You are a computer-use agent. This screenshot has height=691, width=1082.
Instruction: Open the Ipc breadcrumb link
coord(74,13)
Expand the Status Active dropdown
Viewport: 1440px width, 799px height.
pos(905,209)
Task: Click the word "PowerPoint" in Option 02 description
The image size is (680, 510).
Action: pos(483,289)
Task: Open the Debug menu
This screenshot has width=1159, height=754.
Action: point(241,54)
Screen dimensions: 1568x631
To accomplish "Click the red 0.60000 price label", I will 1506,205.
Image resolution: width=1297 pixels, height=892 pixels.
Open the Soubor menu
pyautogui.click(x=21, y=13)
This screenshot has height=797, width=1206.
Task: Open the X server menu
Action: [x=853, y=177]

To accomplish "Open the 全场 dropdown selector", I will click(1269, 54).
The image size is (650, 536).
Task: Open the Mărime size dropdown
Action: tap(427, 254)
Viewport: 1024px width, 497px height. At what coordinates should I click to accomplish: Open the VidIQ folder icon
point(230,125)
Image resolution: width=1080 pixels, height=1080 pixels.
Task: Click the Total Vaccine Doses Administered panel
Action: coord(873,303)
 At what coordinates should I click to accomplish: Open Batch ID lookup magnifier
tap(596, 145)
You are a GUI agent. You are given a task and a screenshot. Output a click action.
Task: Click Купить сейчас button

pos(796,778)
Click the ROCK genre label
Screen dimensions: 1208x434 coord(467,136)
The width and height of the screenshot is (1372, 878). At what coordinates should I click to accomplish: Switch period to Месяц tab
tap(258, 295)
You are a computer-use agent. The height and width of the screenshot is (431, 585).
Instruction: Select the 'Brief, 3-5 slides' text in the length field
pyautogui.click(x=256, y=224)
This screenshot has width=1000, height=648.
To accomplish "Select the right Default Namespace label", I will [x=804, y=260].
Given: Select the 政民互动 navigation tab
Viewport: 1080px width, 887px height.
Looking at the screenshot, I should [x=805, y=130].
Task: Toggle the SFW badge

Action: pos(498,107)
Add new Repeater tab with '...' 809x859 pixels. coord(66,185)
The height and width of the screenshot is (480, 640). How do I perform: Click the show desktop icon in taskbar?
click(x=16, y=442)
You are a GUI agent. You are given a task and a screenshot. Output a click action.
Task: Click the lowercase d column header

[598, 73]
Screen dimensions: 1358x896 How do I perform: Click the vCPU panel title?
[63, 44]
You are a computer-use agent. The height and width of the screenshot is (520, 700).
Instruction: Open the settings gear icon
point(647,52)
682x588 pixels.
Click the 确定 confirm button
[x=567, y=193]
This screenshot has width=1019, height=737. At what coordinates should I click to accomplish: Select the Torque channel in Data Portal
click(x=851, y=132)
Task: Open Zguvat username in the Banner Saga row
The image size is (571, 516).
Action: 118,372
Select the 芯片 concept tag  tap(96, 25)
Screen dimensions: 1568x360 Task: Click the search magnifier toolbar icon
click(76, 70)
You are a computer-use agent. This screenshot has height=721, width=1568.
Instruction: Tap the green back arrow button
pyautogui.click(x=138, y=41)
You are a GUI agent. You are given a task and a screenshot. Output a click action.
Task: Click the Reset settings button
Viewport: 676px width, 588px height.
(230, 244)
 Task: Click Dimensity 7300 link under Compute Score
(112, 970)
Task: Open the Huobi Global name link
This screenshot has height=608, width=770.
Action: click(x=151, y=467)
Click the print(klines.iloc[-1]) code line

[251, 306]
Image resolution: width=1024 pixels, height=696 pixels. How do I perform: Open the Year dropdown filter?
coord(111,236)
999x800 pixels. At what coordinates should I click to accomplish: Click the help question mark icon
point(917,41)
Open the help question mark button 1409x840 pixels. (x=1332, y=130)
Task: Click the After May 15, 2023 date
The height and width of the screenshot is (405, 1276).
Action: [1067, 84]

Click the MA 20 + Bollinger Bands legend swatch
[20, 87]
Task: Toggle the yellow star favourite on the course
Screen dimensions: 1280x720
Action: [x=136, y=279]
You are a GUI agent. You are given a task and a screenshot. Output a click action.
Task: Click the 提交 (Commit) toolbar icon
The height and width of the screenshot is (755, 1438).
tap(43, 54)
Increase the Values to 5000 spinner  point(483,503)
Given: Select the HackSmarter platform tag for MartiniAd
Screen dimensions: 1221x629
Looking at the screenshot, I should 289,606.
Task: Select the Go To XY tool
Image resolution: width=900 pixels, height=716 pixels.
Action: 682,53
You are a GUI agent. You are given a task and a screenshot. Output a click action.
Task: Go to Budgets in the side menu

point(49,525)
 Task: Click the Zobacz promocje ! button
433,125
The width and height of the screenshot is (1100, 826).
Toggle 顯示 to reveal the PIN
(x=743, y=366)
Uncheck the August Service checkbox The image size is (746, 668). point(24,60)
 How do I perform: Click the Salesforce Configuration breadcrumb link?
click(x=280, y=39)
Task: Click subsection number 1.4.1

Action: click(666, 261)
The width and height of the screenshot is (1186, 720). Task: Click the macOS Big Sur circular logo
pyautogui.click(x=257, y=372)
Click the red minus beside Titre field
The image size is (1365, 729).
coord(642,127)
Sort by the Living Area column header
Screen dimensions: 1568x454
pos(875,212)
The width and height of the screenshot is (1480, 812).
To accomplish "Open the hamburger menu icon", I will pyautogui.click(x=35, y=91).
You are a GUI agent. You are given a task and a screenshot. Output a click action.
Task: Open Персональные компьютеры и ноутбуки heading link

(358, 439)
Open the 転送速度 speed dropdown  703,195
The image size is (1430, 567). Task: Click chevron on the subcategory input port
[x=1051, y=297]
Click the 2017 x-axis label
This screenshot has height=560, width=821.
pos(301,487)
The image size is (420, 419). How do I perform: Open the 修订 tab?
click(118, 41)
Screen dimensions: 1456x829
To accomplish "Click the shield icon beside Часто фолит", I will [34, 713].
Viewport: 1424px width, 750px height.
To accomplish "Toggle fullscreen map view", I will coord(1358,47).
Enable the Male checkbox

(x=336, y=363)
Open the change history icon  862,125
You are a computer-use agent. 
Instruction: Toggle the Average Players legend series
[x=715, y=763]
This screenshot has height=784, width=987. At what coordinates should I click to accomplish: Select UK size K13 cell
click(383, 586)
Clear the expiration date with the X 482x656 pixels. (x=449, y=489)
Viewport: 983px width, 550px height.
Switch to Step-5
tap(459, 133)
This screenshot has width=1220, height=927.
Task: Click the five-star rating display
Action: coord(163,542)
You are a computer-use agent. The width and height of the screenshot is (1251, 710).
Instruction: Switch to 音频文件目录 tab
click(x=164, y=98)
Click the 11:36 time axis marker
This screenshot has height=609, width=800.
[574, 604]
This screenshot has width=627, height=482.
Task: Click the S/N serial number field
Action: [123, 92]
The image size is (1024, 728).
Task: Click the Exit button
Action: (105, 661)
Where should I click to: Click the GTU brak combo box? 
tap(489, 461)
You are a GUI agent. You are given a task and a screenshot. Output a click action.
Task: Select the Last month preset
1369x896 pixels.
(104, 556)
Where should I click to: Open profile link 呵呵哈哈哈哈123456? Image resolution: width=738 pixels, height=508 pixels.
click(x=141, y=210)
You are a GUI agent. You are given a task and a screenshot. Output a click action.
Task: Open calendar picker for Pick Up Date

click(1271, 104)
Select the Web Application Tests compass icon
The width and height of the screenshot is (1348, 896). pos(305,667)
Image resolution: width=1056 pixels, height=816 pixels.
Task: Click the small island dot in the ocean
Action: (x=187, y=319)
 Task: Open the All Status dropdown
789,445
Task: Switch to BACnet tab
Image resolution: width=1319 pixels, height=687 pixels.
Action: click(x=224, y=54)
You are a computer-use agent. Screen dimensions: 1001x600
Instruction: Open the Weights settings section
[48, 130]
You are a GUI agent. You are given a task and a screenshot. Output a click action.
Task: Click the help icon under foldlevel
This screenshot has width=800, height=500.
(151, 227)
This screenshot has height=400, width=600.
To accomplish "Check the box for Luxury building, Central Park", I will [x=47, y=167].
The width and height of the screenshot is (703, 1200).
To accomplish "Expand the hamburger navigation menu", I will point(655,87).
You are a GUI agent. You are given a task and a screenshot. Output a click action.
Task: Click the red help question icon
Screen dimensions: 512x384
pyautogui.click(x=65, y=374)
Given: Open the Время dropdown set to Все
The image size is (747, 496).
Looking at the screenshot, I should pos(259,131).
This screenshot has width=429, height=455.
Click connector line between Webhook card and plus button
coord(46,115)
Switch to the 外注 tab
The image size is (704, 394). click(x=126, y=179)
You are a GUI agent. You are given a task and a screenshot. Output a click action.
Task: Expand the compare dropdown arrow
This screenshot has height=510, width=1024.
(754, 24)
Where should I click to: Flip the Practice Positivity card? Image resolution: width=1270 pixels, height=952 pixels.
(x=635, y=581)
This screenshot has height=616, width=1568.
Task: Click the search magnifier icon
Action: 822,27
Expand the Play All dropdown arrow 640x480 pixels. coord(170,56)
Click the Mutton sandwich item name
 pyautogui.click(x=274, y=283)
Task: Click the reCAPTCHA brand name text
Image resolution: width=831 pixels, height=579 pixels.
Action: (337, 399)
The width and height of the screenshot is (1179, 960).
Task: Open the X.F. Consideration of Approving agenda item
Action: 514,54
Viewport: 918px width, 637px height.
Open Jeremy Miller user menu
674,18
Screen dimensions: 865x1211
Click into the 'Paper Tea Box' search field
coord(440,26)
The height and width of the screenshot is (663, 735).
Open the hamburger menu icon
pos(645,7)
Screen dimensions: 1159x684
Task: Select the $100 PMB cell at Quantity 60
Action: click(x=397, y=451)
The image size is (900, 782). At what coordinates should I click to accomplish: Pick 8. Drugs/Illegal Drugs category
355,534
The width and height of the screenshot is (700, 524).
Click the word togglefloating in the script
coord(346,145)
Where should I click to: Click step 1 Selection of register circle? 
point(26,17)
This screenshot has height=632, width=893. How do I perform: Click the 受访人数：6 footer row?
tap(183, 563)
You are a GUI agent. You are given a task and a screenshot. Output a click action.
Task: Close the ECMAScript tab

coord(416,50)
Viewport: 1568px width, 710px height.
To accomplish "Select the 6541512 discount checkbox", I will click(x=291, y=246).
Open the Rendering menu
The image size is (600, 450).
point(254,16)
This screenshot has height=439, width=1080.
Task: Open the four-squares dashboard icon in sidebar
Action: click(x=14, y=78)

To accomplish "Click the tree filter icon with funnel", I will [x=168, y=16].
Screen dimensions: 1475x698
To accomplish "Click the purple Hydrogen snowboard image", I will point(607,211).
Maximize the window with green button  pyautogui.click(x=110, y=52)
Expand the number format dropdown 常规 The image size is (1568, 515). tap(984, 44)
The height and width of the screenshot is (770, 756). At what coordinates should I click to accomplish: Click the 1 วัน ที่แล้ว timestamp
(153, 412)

○ ○ ○ ○ ○

Exercise brief:
All that is needed is the opening run of the data, given again exactly: please include every line from the first through the line with "Task: Open the Debug menu", both ends kept.

The answer:
You are a computer-use agent. This screenshot has height=691, width=1082.
Instruction: Open the Ipc breadcrumb link
coord(74,13)
Expand the Status Active dropdown
Viewport: 1440px width, 799px height.
pos(905,209)
Task: Click the word "PowerPoint" in Option 02 description
The image size is (680, 510).
Action: pos(483,289)
Task: Open the Debug menu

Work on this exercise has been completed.